Yes, it seems that a simple limit is an easy and efficient solution here. I am just worried that if we indeed only want to detect loops, then we will need to keep track of how many times each symlink was visited while traversing the tree. And the memory needed grows with the number of symlinks present in the directory we are syncing. So with many, many symlinks we may have issues here. Limiting the symlink levels regardless of whether they are the same or not, allows us to implement this with O(1) memory required. At least that is my current thinking...
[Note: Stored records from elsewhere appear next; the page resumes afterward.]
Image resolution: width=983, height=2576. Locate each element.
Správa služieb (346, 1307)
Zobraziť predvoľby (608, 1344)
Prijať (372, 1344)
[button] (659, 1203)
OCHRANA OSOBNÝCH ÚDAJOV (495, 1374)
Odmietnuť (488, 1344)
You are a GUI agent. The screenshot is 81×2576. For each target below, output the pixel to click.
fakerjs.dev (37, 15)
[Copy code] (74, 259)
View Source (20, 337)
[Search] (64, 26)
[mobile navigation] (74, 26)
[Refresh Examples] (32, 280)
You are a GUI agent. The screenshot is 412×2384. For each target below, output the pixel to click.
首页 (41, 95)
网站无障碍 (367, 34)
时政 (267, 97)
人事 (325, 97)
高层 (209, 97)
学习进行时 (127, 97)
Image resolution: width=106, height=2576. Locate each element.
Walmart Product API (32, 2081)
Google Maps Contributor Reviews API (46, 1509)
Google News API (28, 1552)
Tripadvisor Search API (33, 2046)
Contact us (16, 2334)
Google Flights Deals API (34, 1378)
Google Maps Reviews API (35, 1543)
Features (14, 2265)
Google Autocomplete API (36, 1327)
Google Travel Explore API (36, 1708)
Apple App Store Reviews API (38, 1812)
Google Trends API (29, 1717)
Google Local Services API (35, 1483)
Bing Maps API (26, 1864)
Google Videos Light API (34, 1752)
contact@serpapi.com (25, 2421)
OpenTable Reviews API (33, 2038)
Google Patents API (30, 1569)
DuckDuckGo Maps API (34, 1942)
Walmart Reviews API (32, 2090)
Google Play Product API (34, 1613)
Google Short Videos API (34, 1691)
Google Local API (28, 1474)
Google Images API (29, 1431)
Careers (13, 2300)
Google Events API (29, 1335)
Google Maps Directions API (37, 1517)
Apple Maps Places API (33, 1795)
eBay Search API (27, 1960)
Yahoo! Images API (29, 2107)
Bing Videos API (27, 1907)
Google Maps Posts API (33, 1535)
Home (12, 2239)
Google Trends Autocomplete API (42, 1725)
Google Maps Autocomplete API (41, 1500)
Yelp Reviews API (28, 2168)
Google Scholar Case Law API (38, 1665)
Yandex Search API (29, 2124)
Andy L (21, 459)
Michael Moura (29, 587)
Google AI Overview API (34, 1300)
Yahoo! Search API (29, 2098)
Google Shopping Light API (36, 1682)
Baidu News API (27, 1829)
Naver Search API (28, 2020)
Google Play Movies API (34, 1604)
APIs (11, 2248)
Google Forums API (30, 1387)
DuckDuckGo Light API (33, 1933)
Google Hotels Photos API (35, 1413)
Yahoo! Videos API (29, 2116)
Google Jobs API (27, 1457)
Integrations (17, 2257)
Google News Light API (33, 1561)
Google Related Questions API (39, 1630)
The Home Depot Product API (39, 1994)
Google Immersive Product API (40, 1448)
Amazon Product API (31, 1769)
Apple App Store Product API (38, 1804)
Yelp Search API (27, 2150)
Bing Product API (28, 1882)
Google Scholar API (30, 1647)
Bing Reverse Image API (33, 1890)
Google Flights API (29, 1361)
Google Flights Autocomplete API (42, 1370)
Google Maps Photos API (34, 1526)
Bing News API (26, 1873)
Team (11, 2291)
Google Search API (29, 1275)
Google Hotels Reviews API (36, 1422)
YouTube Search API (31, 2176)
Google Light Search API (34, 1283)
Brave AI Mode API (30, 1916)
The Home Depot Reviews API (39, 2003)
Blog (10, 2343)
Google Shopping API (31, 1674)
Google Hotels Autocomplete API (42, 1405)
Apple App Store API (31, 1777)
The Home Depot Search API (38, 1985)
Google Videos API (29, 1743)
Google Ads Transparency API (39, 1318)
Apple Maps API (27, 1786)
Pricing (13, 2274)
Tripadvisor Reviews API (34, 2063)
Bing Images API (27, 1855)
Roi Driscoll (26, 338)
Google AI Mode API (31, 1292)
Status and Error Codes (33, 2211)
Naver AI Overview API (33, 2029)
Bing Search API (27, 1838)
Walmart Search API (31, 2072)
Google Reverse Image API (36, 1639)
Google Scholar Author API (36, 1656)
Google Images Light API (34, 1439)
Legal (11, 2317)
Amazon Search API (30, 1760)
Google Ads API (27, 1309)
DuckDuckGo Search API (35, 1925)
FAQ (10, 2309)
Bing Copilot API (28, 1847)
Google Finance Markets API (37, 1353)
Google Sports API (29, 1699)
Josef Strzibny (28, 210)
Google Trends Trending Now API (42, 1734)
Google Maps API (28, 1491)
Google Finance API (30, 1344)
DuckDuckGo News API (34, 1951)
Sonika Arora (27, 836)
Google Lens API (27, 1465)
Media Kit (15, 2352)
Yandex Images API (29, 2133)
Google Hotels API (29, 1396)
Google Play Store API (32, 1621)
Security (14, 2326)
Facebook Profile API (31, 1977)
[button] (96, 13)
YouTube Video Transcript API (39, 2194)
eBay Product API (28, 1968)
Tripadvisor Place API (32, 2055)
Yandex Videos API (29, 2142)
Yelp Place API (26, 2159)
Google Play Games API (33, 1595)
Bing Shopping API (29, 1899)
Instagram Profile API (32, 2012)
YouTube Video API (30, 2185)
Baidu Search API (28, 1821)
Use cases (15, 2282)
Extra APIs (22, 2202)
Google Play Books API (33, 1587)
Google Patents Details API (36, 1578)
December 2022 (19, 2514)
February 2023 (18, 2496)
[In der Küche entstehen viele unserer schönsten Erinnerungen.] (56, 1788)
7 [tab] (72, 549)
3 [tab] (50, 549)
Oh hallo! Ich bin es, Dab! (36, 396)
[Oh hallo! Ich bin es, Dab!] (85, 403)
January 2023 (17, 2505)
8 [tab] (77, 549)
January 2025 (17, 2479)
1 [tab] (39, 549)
We only need to check if we are in the loop when we are processing a symlink and then we just need to check if that path that the symlink points to has been seen already in the set of patch chunks that's on the path of the currently processed file. In other words, see if after jumping to the target of the link we won't find ourselves in a place we've already been at. The memory cost should be that of O(N) where N is the number of path chunks leading to the place where we are right now + an optimization might be to not try to run any detection unless we exceed some threshold (a number of link jumps or path length or something like that).
@ppolewicz I think this issue can be closed now.